Sapient Corp
SAPIENT CORP.
Internet services consultancy Sapient Corp. operates offices throughout the U.S., as well as in Canada, England, Germany, Italy, India, and Japan. Sales in 2000 exceeded the $500 million mark, and employees totaled roughly 2,300, as Sapient became the first Internet services firm to make the Standard & Poor's 500-stock index. That year, a survey conducted by Forrester Research Inc. ranked Sapient as the top e-commerce integrator—a firm that develops and implements e-commerce solutions—in the U.S.
In 1991, Jerry Greenberg and Stuart Moore co-founded Sapient Corp. in Cambridge, Massachusetts, to offer client-server integration services. Greenberg and Moore funded initial operations with $40,000 of their personal savings. When that capital began to dwindle, they ran up a $70,000 tab on their credit cards. The partners set their fledgling firm apart from rivals by not only finding technology-based solutions to solve problems or increase efficiency, but also by handling the implementation of these solutions. Sapient also set prices and deadlines prior to finalizing contracts and based employee compensation on client satisfaction, practices unlike any other consultancy at the time.

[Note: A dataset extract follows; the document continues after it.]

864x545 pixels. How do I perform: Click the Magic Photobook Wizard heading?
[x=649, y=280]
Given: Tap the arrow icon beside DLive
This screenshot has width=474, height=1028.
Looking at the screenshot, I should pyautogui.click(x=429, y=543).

Sapient's innovative approach to technology-based consulting began to pay off in the mid-1990s. Both revenues and earnings more than doubled from 1994 to 1995. Offices in San Francisco and New York allowed the firm to extend its geographic reach. In April 1996, Sapient completed its initial public offering (IPO), generating $33 million in fresh capital, which was poured into expansion efforts. It was during the two years following the IPO, after management recognized that many Sapient clients were growing interested in e-commerce applications, that Sapient began its push into e-business integration services. The purchase of Studio Archetype, a World Wide Web integration firm, boosted Sapient's e-commerce services arsenal, which eventually became the most comprehensive in the industry. Earnings of $9.4 million in 1998 grew more than threefold to $30.3 million in 1999; over the same time period, revenues jumped 68 percent, from $165 million to $277 million. The firm acquired E-Lab LLC in October of 1999. That year, new offices opened in Texas, Colorado, Washington, D.C., and Italy. Major projects included the launch of Nordstromshoes.com, the largest virtual shoe shop on the Web; the relaunch of Adobe Systems Inc.'s Web site; and the development and launch of iWon.com, an Internet gateway that used frequent cash giveaways to draw traffic to its site.

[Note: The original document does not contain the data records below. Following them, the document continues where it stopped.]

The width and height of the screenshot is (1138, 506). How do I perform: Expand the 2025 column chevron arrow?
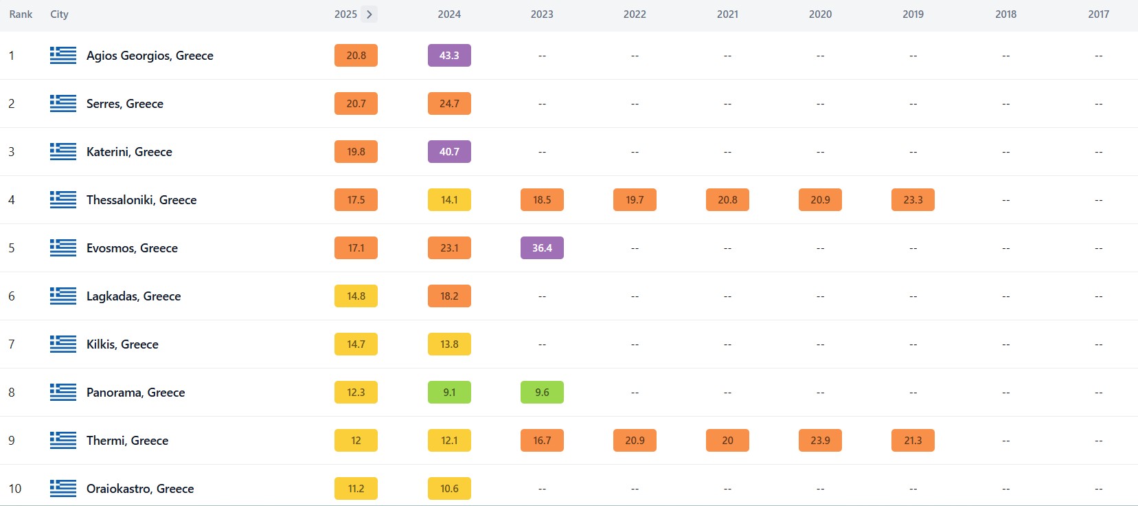click(369, 14)
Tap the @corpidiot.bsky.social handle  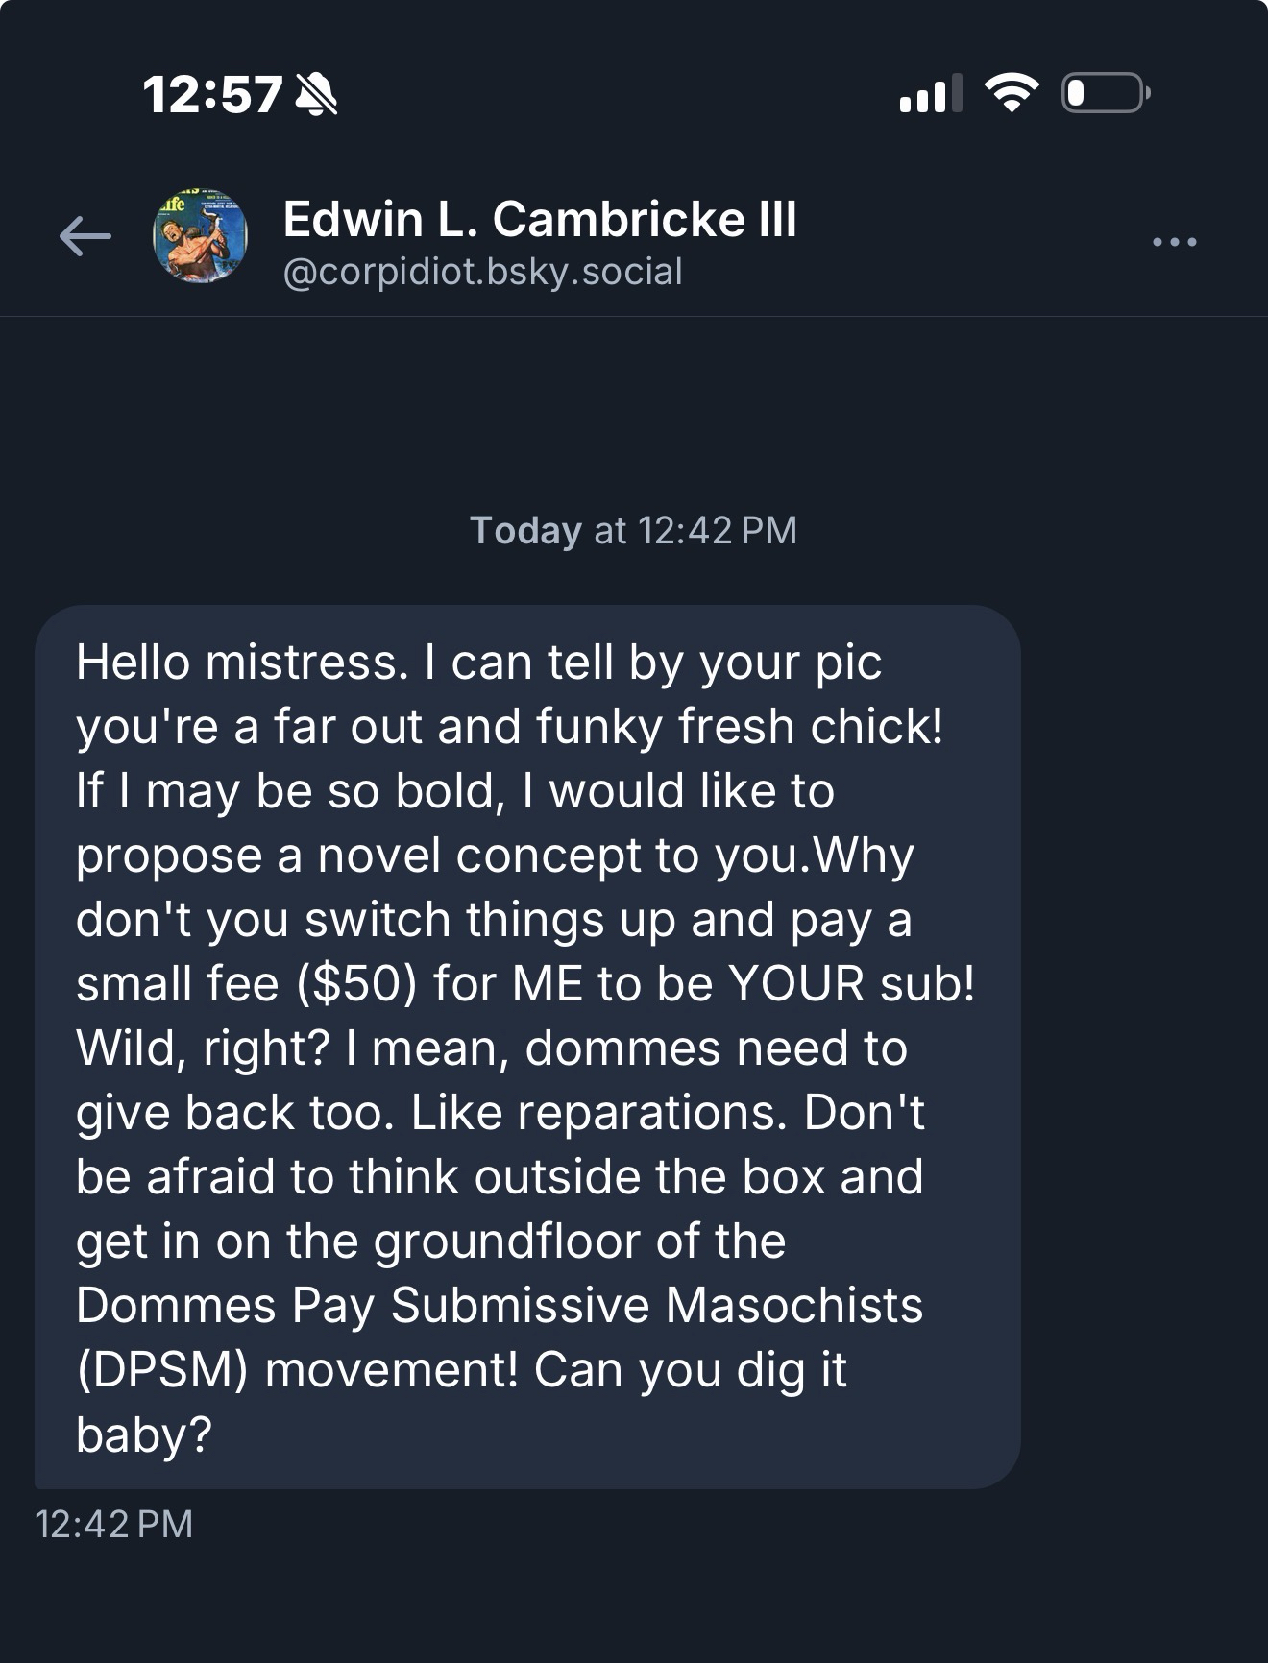pos(482,272)
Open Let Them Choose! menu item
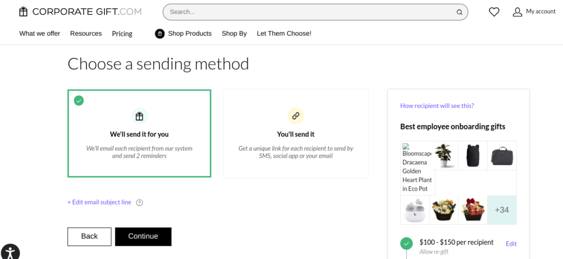The width and height of the screenshot is (563, 259). tap(284, 34)
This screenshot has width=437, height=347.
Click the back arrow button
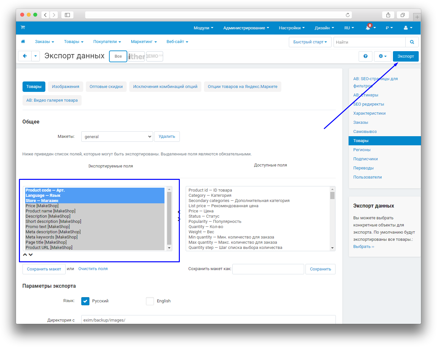25,56
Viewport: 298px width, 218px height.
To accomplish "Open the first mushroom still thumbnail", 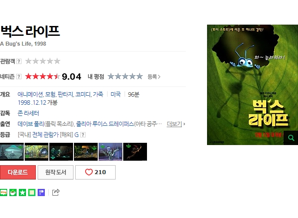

Sapient added broadband and media applications developer Human Code Inc. to its mix in August of 2000. By then, according to a November 2000 article in Computer Reseller News, the firm had transformed itself from "a nine-year-old consulting and integration company grounded in client/server computing into one of the foremost Web integrators on the scene." The firm played an integral role in the development of an online real estate service in the U.K. and Internet portal India.com that year. However, despite Sapient's leading position in the worldwide e-commerce arena, the economic slowdown in North America began to take a toll on Sapient's earnings in the first quarter of 2001. As a result, the firm launched several cost-cutting measures, which included laying off 720 employees—roughly 20 percent of its work-force—closing down an office in Sydney, Australia, and consolidating its U.S. operations by merging multiples office in a single city into one main unit.
FURTHER READING:
Mulqueen, John T. "Young Company Flourishes." Communications Week, June 17, 1996.

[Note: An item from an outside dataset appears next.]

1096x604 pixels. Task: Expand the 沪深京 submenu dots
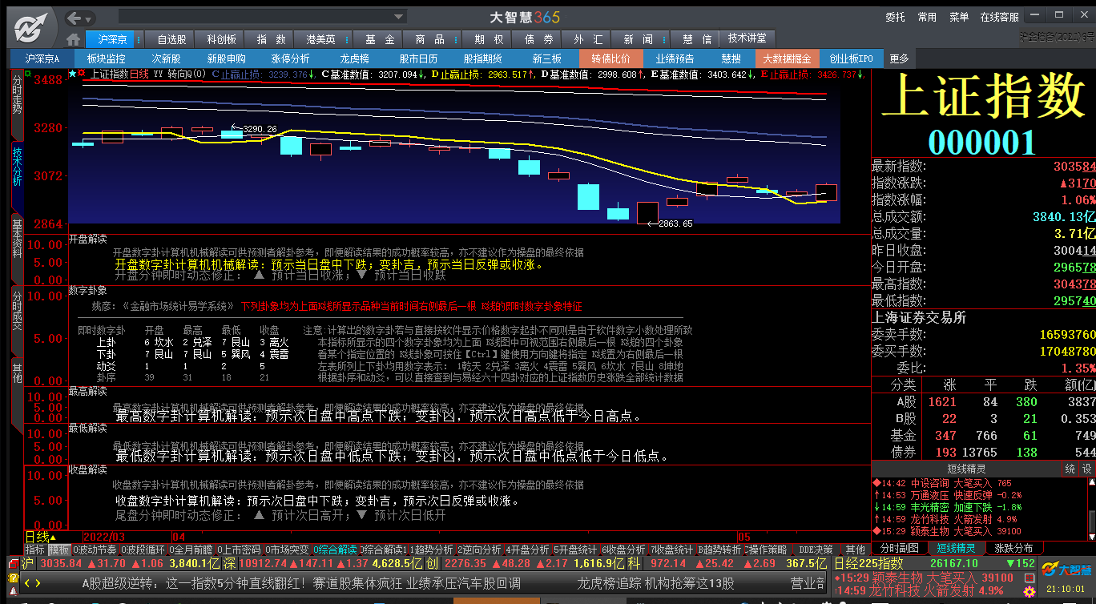(138, 39)
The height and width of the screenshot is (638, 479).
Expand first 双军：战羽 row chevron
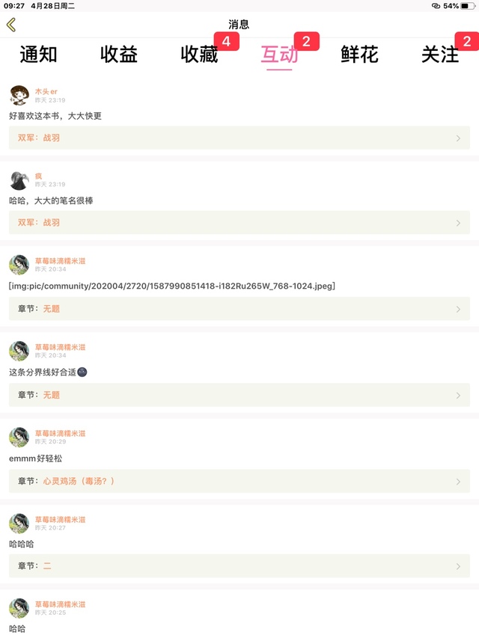tap(458, 138)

Rosa, Jerry. "Eleven: Jerry Greenberg—The Stalwart." Computer Reseller News, November 13, 2000.
——. "The Right Move—Sapient Makes the Leap from Integrator to Web Innovator." Computer Reseller News, April 17, 2000.
Whitford, David. "The Two-Headed Manager: Sapient Co-CEOs Jerry Greenberg and Stuart Moore Have (Almost) Nothing in Common. That Helps Explain Why Their Relationship Works." Fortune, January 24, 2000.